_What the task requires:_ As you look over the data below, please find each line where the word "agent" appears, then copy it.

Stored data:
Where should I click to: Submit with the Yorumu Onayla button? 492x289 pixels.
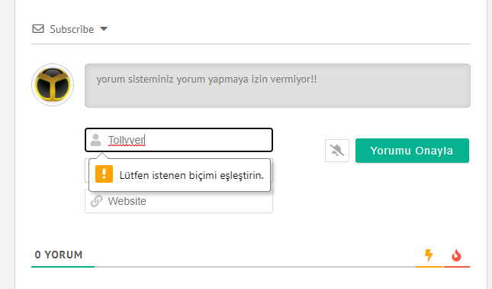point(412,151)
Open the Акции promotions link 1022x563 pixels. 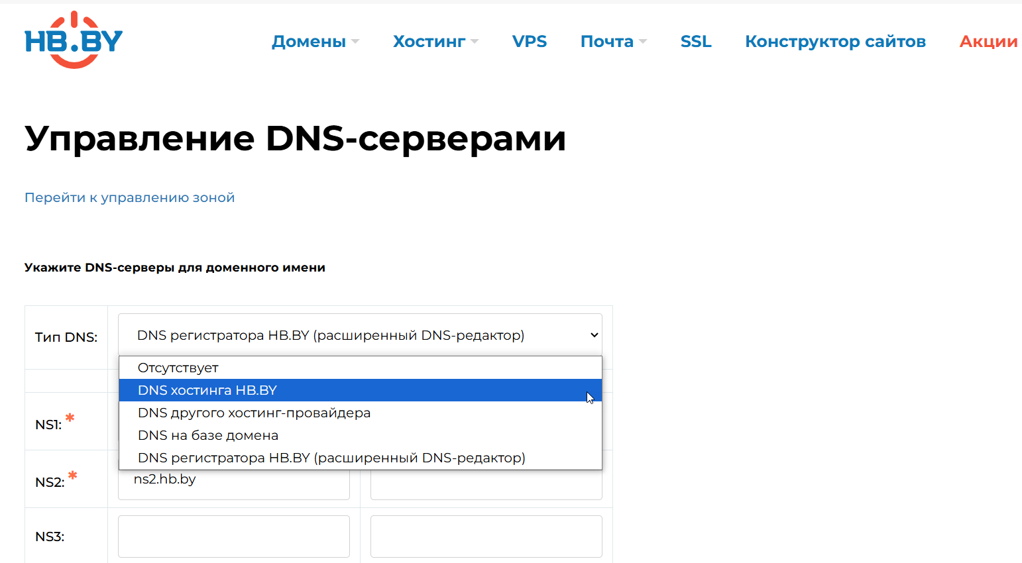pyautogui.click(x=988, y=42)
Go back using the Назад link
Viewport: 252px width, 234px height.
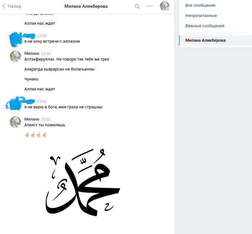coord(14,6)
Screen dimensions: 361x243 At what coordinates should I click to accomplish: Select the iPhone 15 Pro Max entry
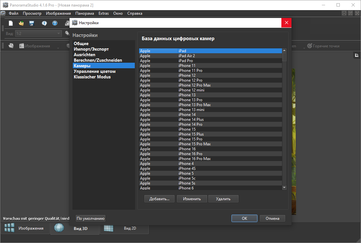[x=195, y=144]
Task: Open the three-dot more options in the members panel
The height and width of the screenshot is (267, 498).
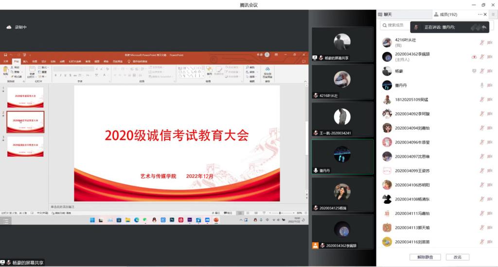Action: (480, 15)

...

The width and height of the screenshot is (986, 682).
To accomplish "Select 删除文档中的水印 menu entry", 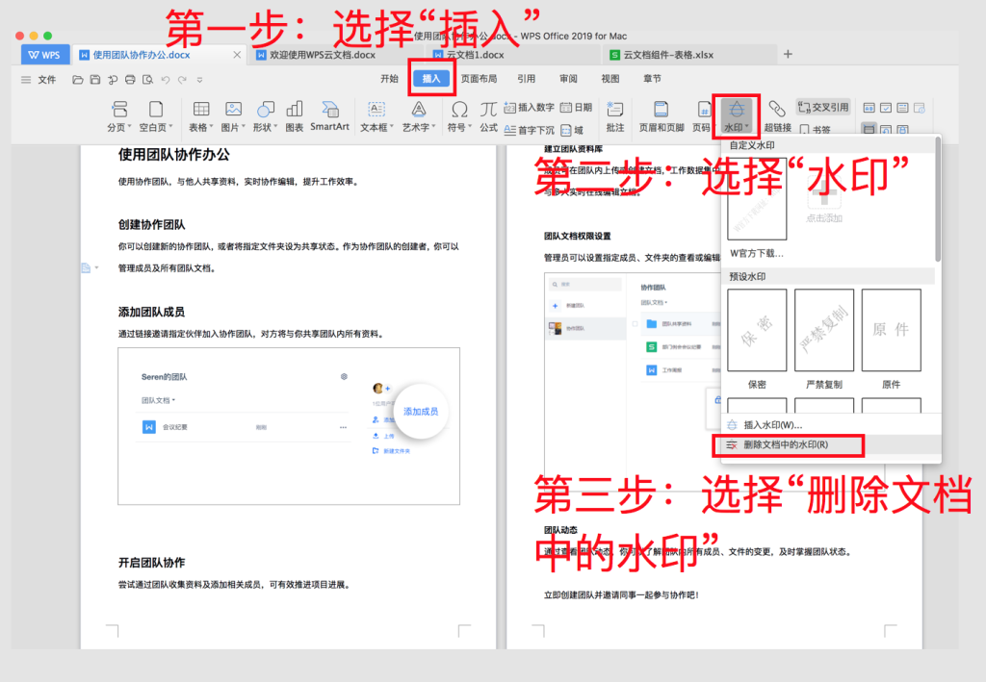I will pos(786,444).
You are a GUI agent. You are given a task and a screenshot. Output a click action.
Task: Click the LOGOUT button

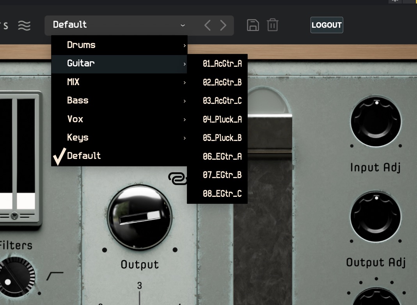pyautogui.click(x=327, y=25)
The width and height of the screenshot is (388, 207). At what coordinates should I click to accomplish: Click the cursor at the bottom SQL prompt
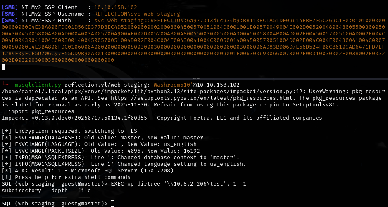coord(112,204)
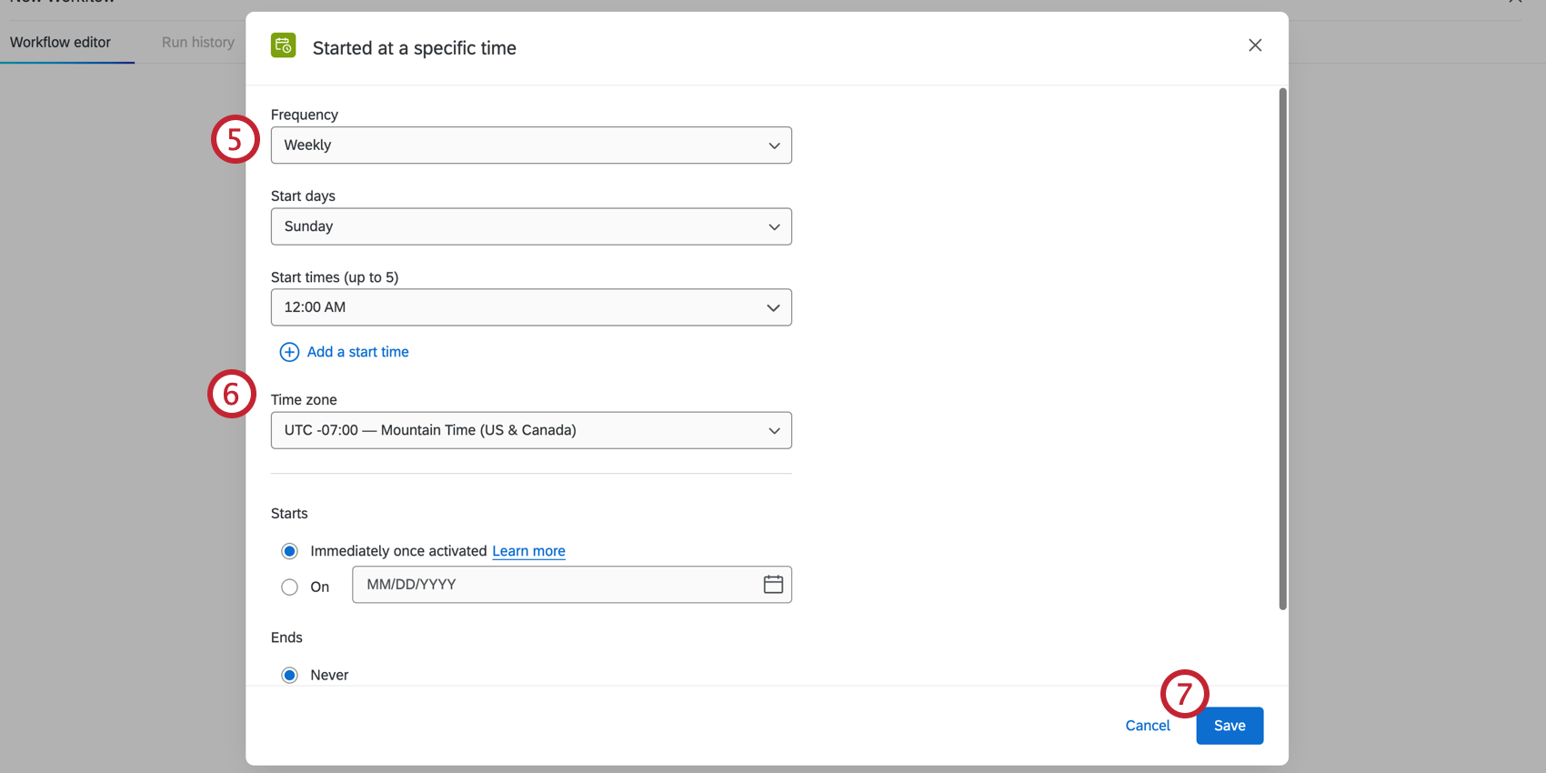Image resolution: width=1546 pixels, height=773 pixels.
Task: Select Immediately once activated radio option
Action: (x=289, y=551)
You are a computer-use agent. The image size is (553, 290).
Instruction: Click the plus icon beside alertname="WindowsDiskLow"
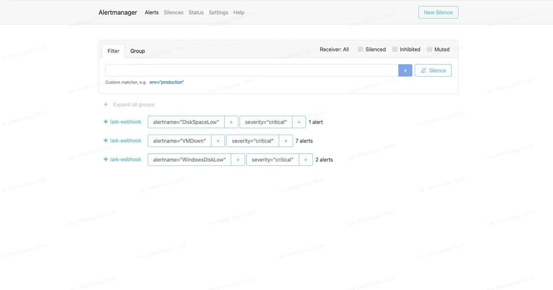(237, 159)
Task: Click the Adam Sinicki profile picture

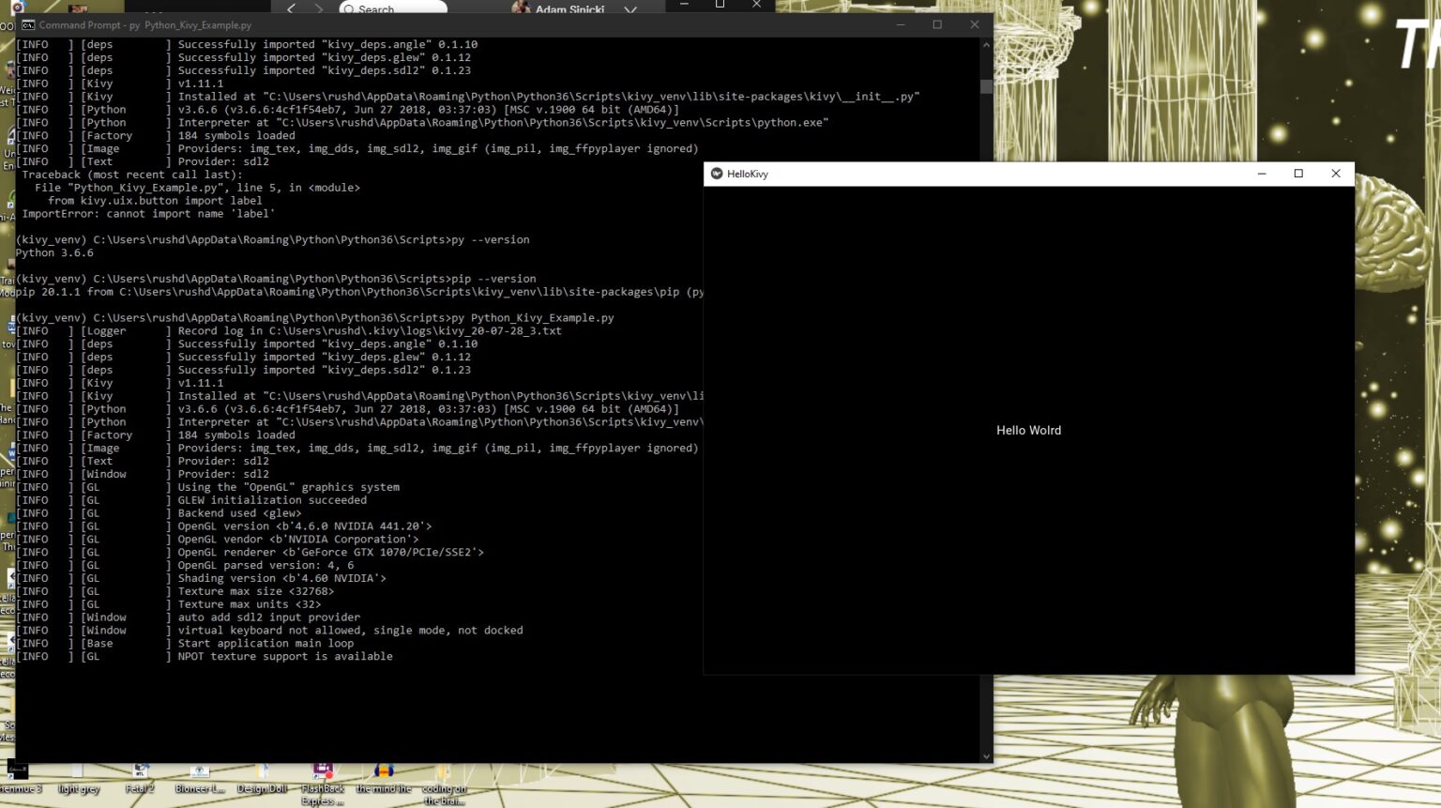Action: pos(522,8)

_Answer to this problem:_
You are a GUI agent. You are given a task and a screenshot. Output a click action.
You are a computer-use agent. The image size is (553, 290).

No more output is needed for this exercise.